DESCRIPTION OF THE TASK: Across the records that follow, how many lines contain the string "will"? Answer with the number only.

======== PROVIDED ENTRIES ========

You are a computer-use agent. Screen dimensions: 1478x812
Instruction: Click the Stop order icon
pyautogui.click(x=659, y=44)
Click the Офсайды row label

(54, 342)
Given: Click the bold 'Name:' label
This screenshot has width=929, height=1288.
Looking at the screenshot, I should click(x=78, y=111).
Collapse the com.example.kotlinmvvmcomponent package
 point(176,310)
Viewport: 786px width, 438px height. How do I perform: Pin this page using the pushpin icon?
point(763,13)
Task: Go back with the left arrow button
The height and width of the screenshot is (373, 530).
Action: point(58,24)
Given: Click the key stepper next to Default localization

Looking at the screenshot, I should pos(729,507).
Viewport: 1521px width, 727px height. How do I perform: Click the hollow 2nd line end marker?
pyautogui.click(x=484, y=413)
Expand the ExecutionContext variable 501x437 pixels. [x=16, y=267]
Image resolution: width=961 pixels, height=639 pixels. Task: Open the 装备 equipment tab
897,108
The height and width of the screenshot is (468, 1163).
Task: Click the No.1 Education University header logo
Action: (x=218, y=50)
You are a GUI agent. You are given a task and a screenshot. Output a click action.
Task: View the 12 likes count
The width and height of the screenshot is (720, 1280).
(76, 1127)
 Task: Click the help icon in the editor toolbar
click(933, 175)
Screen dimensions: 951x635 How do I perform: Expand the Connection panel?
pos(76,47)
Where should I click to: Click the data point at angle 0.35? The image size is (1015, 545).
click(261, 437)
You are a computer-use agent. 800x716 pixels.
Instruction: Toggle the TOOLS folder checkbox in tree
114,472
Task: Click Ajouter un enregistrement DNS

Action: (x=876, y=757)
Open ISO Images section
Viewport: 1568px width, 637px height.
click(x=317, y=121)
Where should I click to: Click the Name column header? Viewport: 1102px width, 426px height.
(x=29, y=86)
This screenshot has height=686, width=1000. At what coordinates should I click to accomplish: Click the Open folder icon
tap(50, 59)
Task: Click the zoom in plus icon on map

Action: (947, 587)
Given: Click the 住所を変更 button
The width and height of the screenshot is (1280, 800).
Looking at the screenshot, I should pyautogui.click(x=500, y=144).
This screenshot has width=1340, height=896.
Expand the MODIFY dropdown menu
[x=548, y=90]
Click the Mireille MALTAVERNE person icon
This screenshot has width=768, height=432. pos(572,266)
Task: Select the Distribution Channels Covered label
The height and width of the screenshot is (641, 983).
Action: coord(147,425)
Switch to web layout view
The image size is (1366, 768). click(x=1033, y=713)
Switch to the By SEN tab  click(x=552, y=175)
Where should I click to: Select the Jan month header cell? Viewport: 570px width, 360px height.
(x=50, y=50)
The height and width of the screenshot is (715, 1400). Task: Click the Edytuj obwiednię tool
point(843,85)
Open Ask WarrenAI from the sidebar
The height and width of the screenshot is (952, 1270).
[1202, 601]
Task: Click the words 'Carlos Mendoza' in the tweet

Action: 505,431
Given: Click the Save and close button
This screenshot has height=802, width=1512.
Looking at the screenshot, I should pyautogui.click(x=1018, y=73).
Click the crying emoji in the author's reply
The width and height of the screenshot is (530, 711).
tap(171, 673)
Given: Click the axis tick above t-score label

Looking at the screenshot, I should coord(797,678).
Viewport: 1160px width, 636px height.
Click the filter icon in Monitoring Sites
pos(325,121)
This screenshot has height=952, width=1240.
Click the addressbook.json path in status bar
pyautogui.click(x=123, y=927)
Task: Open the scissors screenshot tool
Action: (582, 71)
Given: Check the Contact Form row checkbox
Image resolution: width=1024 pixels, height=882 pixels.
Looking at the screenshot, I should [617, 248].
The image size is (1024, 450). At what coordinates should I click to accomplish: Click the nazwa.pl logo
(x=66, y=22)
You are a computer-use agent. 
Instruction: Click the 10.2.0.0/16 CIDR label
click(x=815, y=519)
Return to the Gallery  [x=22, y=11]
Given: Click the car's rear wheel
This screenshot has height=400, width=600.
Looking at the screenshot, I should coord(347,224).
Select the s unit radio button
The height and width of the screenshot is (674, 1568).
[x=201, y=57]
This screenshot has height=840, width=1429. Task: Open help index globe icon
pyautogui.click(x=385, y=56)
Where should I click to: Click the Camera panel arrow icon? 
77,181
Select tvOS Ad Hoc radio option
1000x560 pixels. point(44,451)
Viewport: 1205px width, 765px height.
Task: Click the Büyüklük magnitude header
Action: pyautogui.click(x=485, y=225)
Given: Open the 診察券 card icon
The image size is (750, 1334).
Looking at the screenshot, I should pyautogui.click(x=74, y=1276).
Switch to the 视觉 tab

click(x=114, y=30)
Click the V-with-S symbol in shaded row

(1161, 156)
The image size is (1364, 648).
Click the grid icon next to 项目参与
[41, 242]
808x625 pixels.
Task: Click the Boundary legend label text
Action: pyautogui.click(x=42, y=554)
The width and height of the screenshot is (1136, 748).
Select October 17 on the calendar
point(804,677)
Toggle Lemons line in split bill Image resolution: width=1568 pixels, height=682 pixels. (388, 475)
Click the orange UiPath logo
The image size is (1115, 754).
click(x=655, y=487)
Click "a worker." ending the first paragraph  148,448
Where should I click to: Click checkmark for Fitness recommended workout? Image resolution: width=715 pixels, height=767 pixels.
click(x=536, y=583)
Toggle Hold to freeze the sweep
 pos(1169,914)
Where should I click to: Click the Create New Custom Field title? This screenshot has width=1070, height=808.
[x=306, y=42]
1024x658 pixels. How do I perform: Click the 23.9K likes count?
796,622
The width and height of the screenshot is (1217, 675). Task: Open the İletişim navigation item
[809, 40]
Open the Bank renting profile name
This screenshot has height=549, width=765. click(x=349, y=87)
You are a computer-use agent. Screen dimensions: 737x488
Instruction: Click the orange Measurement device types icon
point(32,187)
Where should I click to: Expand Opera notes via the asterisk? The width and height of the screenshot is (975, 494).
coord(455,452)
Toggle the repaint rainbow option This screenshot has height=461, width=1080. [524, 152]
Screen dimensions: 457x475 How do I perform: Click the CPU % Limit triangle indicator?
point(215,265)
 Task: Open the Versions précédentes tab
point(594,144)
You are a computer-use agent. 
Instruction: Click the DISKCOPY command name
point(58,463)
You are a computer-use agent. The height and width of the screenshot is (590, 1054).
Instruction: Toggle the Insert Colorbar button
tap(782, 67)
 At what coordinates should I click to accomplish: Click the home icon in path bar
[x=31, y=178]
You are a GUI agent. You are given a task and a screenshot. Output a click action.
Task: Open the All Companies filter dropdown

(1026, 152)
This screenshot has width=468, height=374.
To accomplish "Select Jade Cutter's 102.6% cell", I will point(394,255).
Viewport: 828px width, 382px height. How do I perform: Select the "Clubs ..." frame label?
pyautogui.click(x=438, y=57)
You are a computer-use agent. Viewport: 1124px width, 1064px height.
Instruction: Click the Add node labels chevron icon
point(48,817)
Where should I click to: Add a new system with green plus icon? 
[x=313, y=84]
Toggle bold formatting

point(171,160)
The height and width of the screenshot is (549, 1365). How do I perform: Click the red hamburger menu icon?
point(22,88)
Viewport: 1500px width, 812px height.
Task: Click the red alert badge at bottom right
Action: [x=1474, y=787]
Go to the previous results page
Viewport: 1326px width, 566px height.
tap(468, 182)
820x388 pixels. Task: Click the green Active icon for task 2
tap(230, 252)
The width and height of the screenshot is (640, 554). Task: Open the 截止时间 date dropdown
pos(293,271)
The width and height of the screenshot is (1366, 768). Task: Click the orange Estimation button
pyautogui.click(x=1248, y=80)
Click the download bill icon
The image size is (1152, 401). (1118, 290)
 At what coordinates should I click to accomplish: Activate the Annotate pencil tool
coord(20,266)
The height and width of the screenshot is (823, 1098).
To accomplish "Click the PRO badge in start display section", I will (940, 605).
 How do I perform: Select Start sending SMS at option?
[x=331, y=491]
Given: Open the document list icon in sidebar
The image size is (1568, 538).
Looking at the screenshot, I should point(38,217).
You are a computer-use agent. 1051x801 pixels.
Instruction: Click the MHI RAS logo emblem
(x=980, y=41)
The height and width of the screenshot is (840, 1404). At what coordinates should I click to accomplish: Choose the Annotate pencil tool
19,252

========

ANSWER TO THIS PROBLEM: 2